- **Brief**
Write out, word for word, the lines of the records from the one holding "Flores (70, 150)" through the one holding "All Videos (268, 2304)", both included.

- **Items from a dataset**

* Begin *

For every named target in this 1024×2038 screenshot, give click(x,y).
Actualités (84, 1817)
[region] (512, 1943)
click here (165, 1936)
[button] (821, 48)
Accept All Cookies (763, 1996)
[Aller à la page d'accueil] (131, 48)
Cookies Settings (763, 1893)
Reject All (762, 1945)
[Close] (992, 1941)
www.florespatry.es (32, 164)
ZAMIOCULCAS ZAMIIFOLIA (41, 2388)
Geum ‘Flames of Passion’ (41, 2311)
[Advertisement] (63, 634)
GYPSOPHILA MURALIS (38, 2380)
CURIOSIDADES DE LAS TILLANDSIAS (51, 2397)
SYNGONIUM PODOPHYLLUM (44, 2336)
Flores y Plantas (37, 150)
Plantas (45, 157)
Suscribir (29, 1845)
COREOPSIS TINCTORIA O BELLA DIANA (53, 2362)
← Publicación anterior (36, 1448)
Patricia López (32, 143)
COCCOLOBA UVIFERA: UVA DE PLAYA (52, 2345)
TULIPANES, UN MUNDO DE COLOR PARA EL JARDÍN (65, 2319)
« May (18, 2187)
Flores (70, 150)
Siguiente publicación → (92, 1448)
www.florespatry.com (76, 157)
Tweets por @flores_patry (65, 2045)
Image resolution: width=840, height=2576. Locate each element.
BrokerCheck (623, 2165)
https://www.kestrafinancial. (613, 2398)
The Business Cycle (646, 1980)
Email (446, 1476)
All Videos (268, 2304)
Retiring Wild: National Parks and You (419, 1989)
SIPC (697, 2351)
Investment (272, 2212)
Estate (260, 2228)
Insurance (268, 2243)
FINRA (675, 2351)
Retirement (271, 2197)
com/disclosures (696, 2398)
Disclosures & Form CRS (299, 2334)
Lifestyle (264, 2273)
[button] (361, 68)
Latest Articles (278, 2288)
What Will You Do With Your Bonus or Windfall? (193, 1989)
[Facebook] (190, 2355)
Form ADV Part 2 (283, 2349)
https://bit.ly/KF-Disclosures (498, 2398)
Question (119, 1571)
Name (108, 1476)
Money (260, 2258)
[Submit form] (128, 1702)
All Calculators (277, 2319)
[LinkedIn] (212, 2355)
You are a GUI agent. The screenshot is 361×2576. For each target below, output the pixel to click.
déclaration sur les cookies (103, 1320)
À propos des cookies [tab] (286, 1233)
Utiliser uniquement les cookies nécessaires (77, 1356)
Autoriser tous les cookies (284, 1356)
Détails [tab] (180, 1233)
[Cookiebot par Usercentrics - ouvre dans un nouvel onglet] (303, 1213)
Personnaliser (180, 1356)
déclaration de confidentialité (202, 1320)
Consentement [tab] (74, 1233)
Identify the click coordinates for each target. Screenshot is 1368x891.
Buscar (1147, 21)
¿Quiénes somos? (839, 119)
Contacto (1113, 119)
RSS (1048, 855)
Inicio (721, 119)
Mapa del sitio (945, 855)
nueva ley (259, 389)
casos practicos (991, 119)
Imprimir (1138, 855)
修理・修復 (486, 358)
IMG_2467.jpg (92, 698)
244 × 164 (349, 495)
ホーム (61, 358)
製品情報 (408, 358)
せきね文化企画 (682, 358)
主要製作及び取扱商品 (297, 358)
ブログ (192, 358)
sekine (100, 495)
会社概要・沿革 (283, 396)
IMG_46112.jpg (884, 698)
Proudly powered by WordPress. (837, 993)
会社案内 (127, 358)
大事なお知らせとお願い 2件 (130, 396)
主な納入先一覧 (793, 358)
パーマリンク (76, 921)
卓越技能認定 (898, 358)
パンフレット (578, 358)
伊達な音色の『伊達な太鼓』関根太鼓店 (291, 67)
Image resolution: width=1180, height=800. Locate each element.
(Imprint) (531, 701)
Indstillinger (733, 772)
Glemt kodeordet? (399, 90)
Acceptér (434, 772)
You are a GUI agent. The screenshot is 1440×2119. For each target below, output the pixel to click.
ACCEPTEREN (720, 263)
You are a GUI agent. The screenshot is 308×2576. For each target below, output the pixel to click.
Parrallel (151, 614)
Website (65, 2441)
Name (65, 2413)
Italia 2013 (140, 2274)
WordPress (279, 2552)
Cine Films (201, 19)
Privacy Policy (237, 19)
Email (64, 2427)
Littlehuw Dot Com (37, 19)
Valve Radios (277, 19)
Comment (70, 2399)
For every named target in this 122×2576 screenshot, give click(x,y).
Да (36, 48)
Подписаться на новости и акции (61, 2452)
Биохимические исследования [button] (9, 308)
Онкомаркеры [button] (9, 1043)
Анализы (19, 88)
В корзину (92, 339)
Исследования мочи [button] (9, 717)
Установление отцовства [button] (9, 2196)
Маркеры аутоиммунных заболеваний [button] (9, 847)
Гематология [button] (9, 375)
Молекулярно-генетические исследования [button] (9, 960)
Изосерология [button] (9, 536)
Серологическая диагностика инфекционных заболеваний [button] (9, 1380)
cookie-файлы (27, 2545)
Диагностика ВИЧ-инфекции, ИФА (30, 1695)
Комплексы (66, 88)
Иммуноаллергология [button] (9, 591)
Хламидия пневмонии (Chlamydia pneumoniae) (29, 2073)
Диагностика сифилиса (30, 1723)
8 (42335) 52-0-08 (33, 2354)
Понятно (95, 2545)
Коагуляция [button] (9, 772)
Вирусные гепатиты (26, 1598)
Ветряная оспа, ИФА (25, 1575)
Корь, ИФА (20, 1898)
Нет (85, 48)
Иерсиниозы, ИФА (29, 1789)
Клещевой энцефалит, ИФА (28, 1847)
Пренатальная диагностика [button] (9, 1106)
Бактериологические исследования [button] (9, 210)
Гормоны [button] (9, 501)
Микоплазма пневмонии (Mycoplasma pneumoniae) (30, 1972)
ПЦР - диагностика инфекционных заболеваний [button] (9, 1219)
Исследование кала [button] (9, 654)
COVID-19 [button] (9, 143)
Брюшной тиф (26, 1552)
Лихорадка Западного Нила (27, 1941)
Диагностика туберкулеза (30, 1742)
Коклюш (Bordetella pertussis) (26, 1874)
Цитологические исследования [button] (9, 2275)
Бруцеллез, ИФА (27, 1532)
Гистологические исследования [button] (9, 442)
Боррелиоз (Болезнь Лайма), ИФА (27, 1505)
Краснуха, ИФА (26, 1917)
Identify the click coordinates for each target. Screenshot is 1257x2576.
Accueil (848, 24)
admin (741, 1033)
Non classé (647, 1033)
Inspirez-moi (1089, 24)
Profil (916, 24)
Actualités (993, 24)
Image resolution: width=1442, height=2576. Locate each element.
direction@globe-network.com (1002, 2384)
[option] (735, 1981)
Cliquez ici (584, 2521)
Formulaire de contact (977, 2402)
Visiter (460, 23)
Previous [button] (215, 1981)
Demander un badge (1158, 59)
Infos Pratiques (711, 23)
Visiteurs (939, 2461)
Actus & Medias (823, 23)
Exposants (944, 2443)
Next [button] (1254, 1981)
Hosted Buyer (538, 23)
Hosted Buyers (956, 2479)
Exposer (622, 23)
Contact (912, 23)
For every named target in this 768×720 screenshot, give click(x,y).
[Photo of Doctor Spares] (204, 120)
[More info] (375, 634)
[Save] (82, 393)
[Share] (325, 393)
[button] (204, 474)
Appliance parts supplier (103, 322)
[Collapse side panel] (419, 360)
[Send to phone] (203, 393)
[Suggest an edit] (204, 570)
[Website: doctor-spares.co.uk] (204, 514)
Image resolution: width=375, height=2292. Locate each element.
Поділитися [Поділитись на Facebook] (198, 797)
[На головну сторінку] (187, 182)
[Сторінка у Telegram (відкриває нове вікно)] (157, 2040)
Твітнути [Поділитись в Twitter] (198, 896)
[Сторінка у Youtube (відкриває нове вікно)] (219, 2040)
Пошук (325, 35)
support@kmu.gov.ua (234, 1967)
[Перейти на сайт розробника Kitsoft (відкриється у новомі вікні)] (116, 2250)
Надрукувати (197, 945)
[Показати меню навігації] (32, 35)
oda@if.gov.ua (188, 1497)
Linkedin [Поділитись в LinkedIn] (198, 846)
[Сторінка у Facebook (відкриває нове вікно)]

* End *

- **Result for this exercise**
Flores (70, 150)
Siguiente publicación → (92, 1448)
www.florespatry.com (76, 157)
Tweets por @flores_patry (65, 2045)
Image resolution: width=840, height=2576. Locate each element.
BrokerCheck (623, 2165)
https://www.kestrafinancial. (613, 2398)
The Business Cycle (646, 1980)
Email (446, 1476)
All Videos (268, 2304)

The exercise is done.